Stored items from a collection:
· · · ·
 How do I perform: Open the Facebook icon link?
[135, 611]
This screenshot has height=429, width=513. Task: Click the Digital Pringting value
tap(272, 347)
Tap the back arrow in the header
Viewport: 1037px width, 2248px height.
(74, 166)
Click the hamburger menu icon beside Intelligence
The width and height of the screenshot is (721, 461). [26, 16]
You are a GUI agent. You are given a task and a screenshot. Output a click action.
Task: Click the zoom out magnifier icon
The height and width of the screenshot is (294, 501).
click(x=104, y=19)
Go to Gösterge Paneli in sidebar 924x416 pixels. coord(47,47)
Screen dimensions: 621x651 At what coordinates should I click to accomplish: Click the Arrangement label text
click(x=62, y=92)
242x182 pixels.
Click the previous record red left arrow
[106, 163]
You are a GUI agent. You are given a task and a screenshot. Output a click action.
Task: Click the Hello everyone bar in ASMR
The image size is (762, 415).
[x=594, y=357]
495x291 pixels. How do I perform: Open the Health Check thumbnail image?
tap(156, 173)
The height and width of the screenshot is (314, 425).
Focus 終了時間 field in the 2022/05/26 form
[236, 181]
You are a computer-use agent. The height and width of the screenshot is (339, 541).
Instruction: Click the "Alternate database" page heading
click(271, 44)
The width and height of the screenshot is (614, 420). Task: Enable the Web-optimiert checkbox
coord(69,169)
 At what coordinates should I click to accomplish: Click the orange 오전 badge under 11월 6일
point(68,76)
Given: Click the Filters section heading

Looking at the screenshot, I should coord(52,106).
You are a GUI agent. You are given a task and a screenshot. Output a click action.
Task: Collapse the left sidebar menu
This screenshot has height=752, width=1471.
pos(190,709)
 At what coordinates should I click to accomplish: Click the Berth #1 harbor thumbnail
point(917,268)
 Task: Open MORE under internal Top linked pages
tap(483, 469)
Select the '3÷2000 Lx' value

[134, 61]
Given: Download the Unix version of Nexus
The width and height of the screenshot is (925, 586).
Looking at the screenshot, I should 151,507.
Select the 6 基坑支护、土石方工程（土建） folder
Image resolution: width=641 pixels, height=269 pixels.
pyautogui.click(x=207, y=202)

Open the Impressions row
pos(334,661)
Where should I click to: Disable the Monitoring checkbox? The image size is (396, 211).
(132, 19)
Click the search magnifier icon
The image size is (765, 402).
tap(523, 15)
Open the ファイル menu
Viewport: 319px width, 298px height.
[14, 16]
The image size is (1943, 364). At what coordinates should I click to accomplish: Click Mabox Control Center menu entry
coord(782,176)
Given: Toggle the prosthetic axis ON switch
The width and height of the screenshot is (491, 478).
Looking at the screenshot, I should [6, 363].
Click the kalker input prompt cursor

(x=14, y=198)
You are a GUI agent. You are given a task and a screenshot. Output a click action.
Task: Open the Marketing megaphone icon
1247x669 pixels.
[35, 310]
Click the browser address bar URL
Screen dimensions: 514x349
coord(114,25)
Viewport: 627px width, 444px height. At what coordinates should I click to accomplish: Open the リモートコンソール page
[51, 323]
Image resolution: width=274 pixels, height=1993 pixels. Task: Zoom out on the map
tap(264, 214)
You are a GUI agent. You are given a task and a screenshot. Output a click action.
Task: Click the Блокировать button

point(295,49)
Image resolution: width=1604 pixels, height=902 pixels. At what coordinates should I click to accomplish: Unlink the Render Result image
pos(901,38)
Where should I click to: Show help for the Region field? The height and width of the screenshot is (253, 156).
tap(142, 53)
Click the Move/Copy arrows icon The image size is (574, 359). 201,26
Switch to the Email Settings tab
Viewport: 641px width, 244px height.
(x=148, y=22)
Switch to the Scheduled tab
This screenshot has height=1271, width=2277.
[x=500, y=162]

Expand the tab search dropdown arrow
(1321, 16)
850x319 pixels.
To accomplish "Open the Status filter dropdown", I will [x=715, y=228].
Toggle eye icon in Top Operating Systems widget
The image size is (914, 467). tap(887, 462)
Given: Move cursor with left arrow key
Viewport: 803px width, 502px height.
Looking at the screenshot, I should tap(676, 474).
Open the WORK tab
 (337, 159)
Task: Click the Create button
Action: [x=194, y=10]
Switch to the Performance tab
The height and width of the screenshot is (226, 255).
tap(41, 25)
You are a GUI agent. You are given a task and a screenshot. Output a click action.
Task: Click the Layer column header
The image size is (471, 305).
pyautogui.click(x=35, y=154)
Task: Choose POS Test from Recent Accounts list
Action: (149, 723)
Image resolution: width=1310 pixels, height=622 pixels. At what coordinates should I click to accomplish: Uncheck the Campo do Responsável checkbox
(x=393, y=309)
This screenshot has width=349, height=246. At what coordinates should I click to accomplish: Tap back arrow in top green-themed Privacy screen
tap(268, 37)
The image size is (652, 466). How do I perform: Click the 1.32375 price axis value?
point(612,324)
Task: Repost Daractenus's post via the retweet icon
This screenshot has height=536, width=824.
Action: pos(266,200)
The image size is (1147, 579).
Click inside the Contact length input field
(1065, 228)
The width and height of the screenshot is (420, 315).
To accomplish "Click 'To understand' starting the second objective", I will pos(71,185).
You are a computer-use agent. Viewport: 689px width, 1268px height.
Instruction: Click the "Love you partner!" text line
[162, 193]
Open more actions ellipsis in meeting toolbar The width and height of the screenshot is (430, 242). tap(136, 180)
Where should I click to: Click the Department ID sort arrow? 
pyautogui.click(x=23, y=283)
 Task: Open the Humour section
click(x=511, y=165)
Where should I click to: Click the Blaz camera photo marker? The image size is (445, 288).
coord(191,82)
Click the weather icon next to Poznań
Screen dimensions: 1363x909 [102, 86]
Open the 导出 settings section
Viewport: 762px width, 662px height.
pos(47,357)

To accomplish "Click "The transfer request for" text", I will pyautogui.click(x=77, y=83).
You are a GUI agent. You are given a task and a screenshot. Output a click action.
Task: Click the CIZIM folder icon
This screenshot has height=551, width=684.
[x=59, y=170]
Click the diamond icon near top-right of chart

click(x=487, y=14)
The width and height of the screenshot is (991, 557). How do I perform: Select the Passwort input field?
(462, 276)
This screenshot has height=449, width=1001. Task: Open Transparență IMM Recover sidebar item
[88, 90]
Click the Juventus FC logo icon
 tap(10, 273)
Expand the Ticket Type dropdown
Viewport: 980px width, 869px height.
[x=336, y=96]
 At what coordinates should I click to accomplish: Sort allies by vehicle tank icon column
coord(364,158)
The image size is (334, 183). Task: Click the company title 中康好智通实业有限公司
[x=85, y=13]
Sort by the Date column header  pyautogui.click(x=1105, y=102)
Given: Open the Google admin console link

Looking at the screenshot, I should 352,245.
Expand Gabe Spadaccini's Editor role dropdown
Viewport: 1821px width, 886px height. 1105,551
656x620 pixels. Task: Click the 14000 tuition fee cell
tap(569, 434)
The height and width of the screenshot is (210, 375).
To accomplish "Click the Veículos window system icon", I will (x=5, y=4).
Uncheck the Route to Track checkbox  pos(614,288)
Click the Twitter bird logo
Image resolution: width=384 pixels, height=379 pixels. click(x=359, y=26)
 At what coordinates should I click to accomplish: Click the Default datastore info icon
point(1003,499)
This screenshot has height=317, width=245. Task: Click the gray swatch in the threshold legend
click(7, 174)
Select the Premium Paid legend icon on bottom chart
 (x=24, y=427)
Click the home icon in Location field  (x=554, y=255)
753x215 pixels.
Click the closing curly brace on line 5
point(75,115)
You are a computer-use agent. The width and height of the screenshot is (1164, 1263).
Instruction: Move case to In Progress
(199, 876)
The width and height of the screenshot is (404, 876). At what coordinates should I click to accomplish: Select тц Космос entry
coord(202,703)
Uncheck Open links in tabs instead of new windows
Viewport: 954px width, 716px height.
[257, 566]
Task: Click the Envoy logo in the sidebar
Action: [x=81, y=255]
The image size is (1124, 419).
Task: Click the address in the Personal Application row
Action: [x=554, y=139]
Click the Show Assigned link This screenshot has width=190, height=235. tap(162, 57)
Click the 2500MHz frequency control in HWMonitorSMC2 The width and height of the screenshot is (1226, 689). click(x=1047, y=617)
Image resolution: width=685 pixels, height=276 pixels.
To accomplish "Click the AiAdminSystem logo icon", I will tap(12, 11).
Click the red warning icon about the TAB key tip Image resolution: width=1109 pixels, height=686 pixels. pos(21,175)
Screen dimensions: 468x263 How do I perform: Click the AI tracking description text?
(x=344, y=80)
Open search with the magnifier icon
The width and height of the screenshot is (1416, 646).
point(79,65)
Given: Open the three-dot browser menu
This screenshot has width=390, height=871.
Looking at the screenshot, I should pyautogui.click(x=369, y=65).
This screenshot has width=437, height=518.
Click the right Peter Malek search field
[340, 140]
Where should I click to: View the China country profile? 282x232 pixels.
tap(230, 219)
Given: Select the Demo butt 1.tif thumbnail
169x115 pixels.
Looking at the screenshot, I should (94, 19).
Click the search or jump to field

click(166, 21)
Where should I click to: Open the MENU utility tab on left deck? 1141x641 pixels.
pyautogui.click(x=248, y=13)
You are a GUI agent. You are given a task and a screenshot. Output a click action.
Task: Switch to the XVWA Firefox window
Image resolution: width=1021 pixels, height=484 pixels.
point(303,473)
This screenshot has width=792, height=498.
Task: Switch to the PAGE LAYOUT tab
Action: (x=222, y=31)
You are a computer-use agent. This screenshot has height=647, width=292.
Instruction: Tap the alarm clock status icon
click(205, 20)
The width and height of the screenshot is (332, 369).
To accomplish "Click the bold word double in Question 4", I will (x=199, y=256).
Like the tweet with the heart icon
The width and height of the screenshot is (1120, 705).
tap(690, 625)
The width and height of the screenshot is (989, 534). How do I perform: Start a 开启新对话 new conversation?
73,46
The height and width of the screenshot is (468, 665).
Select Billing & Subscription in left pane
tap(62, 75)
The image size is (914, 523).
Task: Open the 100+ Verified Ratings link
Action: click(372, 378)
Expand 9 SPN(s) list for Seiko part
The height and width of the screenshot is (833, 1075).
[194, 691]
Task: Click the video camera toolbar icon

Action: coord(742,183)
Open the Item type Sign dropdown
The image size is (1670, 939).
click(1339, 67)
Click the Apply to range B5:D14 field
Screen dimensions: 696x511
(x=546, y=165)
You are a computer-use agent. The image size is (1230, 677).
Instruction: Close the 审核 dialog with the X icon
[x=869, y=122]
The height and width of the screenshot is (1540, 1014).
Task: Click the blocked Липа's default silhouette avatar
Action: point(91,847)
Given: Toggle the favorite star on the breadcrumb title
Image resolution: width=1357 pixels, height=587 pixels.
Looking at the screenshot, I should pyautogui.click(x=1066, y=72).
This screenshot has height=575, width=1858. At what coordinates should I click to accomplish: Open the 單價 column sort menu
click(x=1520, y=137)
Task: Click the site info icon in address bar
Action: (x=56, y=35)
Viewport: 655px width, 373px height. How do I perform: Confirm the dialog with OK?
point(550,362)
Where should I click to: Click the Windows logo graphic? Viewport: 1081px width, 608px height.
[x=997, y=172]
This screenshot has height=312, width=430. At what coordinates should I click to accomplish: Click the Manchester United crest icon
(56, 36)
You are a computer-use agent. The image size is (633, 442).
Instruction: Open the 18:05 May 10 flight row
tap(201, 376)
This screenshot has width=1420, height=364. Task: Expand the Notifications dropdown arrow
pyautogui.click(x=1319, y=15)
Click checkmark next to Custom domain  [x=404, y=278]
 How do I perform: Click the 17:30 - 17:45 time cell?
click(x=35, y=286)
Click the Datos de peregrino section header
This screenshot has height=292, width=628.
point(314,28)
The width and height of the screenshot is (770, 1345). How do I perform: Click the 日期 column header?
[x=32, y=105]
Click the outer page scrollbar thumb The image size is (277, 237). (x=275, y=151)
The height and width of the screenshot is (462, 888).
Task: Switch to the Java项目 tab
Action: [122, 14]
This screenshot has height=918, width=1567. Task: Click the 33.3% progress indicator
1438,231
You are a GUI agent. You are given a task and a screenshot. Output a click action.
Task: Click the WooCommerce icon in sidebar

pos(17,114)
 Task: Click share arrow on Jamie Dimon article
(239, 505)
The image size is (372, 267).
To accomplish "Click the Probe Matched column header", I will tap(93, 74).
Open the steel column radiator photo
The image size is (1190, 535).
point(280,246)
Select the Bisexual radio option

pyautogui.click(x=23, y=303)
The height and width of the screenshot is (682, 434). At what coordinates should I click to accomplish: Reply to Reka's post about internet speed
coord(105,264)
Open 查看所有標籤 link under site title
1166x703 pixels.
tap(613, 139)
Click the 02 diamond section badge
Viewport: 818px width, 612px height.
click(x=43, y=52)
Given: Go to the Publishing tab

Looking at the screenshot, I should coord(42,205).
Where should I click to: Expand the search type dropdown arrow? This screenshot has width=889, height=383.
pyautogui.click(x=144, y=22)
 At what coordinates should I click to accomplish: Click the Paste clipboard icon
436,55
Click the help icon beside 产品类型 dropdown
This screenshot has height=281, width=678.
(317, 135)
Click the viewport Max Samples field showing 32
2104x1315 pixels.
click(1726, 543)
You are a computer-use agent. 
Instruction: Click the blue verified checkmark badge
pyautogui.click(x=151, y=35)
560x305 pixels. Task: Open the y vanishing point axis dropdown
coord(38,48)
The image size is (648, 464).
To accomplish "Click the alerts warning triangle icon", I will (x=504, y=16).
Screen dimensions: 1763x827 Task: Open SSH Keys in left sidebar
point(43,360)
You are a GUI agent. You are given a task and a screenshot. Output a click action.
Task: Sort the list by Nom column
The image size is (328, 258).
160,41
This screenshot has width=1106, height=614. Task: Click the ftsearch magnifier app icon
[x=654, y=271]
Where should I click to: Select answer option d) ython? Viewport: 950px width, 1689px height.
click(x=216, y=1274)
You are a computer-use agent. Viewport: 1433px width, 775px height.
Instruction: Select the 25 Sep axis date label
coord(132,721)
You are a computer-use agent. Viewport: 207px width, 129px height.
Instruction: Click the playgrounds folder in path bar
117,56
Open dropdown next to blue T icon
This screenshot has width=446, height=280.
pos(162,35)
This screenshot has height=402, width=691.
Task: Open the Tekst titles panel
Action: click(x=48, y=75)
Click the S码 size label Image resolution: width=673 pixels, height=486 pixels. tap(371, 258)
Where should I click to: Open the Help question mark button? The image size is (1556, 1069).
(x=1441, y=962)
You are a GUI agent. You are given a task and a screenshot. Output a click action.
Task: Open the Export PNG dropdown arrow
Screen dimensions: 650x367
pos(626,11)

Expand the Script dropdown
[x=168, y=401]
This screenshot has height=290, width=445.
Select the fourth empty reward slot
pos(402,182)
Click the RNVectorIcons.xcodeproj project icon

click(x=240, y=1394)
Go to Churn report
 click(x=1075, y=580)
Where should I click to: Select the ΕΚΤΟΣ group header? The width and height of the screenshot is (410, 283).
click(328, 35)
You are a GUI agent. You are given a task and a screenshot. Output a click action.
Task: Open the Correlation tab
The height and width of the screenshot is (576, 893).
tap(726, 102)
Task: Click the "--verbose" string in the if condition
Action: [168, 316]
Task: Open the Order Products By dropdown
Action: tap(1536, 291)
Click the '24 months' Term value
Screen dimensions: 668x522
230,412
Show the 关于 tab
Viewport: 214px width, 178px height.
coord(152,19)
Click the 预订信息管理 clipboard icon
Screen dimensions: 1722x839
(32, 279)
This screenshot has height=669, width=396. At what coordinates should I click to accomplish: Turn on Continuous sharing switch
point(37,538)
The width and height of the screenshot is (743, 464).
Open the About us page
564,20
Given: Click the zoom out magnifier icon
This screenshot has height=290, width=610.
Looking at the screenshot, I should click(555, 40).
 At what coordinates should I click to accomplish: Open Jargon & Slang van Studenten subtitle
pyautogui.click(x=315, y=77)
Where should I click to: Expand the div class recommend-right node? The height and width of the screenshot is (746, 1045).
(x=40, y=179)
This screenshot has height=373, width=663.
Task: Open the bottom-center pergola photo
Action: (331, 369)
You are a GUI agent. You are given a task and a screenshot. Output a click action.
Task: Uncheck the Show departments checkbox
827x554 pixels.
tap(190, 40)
· · · ·
_DIRECTION_: From the data above, copy out every line that contains the word "Uncheck", matching case exactly.

_TASK ANSWER_:
Image resolution: width=1310 pixels, height=622 pixels. At what coordinates should I click to accomplish: Uncheck the Campo do Responsável checkbox
Uncheck the Route to Track checkbox  pos(614,288)
Uncheck Open links in tabs instead of new windows
Task: Uncheck the Show departments checkbox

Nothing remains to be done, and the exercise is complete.